--- Data extracts ---
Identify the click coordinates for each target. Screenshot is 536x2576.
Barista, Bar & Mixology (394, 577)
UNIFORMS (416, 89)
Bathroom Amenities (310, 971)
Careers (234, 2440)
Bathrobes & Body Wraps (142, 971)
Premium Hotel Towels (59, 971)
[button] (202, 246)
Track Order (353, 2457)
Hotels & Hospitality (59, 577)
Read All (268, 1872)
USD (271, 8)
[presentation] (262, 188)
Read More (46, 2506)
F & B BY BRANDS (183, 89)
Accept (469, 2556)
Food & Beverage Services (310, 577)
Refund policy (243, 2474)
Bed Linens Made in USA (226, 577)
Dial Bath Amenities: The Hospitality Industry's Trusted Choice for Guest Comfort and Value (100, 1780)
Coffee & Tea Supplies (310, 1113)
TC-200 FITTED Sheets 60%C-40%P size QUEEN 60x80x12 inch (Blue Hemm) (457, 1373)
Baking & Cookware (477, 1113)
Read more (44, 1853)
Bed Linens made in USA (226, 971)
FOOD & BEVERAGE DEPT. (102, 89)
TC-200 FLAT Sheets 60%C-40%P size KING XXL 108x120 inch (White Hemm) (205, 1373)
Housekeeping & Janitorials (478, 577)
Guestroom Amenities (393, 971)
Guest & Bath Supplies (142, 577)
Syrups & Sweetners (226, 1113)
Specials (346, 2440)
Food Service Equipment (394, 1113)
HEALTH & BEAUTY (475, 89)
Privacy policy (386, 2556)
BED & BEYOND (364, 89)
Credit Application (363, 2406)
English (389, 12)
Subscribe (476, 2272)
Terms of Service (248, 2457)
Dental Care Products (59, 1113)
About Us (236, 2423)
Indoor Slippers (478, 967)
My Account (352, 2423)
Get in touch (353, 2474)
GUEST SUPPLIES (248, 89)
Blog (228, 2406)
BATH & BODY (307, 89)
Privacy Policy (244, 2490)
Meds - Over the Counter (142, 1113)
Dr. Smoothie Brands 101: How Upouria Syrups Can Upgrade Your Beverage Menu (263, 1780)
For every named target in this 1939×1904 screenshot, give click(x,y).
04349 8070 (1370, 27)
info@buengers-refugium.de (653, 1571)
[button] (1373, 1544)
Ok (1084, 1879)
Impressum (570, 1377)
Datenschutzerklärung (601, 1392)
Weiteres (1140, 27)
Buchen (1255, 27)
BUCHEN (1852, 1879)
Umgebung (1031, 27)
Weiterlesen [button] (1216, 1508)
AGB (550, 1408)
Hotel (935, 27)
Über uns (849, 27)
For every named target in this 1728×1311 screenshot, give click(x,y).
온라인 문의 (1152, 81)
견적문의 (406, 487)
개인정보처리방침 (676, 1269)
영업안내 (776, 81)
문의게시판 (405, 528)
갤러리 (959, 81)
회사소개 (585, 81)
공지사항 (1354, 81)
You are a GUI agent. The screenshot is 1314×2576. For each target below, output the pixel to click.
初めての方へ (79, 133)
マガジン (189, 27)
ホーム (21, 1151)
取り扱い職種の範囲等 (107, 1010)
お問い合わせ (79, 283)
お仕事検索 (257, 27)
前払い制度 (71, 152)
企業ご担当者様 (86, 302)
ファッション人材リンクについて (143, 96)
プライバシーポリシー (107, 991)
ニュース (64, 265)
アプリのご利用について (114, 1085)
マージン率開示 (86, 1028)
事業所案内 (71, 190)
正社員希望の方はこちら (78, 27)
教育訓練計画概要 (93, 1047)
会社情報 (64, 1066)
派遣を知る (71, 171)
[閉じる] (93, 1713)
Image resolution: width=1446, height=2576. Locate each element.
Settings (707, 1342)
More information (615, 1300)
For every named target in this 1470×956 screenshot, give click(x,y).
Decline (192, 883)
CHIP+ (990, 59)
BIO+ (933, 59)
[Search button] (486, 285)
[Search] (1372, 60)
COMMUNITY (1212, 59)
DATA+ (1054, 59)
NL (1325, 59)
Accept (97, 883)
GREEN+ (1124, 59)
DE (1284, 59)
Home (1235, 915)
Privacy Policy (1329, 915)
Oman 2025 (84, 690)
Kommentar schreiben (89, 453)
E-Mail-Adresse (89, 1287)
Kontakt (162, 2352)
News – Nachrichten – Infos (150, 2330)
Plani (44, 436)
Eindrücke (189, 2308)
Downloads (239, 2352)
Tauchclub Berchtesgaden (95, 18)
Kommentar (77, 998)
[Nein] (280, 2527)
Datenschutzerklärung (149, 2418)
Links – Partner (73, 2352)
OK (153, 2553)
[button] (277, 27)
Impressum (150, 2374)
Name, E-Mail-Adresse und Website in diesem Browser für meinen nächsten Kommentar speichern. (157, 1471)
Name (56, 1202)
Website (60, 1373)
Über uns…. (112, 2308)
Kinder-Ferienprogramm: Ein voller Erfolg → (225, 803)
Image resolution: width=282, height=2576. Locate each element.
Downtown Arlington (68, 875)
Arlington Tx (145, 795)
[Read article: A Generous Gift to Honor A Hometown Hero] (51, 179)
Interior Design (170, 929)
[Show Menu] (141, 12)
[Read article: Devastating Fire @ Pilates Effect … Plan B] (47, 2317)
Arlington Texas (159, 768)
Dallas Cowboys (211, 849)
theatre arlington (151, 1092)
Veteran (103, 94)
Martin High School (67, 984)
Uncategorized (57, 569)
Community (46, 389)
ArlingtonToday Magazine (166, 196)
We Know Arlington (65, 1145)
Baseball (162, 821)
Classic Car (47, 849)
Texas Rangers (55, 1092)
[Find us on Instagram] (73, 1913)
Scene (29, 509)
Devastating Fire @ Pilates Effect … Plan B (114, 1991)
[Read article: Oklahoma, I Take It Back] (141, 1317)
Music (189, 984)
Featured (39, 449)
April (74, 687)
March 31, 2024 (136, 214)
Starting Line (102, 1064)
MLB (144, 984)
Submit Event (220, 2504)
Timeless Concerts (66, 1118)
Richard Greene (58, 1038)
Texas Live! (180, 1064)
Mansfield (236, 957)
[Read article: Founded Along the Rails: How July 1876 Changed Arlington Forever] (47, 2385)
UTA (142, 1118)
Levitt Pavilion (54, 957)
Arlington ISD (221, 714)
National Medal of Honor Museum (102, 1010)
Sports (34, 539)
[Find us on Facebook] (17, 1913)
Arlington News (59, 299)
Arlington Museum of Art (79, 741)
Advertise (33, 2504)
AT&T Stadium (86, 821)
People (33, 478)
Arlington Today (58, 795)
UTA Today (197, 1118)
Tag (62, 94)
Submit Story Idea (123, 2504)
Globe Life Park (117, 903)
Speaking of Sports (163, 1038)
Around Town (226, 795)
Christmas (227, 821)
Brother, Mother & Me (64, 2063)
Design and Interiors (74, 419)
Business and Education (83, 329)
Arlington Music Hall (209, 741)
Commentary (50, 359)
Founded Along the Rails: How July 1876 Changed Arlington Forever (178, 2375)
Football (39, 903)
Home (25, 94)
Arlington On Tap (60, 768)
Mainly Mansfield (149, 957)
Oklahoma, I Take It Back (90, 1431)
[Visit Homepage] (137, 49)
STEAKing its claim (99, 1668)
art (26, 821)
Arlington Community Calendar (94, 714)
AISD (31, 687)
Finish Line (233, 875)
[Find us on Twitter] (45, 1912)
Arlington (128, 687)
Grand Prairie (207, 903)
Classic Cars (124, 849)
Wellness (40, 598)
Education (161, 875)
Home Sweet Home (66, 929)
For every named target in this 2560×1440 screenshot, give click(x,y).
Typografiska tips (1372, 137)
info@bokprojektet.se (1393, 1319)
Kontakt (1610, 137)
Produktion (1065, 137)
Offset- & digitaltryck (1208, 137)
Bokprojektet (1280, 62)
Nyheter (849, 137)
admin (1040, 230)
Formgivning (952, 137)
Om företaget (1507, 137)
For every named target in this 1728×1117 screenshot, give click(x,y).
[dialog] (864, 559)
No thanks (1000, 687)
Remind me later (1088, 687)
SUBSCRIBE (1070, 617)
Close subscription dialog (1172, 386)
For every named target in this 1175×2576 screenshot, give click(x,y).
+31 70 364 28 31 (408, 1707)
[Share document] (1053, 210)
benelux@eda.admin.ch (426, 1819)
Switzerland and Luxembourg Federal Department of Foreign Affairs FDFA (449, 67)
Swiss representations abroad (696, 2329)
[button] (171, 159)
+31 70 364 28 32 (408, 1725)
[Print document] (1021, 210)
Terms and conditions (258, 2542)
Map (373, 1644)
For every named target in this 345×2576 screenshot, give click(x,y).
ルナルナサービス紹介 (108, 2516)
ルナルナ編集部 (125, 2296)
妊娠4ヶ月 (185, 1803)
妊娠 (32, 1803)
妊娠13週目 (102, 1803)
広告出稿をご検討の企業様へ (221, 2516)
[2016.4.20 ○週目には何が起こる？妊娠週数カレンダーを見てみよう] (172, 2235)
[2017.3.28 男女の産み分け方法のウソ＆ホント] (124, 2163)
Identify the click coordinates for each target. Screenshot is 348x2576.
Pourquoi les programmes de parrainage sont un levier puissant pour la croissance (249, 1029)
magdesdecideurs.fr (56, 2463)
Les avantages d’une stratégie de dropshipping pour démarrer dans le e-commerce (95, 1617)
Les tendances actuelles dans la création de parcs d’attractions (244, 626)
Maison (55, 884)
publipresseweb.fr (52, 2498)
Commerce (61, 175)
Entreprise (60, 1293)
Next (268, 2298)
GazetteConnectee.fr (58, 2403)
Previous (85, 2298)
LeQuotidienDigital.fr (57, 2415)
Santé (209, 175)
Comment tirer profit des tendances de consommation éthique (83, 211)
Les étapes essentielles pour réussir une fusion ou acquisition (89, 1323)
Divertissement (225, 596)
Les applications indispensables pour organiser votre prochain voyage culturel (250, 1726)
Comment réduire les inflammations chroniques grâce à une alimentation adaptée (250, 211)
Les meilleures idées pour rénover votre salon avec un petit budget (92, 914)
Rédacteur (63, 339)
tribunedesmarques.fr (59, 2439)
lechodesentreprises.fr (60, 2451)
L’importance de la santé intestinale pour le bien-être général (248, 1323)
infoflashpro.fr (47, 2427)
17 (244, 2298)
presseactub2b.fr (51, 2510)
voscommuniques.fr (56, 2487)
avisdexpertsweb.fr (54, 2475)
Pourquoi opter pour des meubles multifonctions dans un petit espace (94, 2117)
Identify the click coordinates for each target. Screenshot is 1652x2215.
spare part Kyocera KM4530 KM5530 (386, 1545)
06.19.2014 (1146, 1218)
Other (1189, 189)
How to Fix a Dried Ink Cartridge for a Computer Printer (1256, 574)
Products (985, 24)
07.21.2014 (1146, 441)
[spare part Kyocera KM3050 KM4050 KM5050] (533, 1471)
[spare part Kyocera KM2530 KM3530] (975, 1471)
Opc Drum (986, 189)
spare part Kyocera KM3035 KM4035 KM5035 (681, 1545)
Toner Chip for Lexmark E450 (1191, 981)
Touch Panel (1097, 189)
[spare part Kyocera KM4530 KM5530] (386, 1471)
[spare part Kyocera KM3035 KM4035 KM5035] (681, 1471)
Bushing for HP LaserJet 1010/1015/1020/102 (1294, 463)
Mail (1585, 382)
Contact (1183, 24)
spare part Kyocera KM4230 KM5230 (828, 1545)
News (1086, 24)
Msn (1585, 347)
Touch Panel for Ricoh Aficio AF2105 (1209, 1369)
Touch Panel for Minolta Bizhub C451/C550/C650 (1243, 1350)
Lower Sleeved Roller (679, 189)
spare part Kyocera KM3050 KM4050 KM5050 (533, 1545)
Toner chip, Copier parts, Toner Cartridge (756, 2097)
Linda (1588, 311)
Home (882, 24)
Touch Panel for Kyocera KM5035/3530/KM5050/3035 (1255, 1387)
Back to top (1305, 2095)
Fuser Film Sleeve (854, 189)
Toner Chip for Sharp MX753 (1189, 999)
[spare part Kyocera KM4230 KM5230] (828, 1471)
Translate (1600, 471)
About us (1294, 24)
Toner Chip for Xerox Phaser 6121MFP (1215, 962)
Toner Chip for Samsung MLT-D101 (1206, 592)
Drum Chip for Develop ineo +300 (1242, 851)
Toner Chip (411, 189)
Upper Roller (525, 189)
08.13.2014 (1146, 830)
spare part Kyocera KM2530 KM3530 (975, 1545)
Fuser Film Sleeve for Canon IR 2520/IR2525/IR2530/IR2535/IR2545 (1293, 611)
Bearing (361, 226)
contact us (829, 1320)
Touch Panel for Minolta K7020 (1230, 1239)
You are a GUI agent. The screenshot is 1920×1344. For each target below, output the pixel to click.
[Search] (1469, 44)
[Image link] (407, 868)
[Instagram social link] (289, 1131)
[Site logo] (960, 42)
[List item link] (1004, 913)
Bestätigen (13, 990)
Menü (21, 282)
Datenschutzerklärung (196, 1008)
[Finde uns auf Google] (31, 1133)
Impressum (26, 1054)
---
• _Work to complete_
Where the listing above has a line with "ルナルナサービス紹介 (108, 2516)", start there, and output every line exactly through the line with "publipresseweb.fr (52, 2498)", which is also included.

• _Solution to the problem_
ルナルナサービス紹介 (108, 2516)
ルナルナ編集部 (125, 2296)
妊娠4ヶ月 (185, 1803)
妊娠 (32, 1803)
妊娠13週目 (102, 1803)
広告出稿をご検討の企業様へ (221, 2516)
[2016.4.20 ○週目には何が起こる？妊娠週数カレンダーを見てみよう] (172, 2235)
[2017.3.28 男女の産み分け方法のウソ＆ホント] (124, 2163)
Identify the click coordinates for each target. Screenshot is 348x2576.
Pourquoi les programmes de parrainage sont un levier puissant pour la croissance (249, 1029)
magdesdecideurs.fr (56, 2463)
Les avantages d’une stratégie de dropshipping pour démarrer dans le e-commerce (95, 1617)
Les tendances actuelles dans la création de parcs d’attractions (244, 626)
Maison (55, 884)
publipresseweb.fr (52, 2498)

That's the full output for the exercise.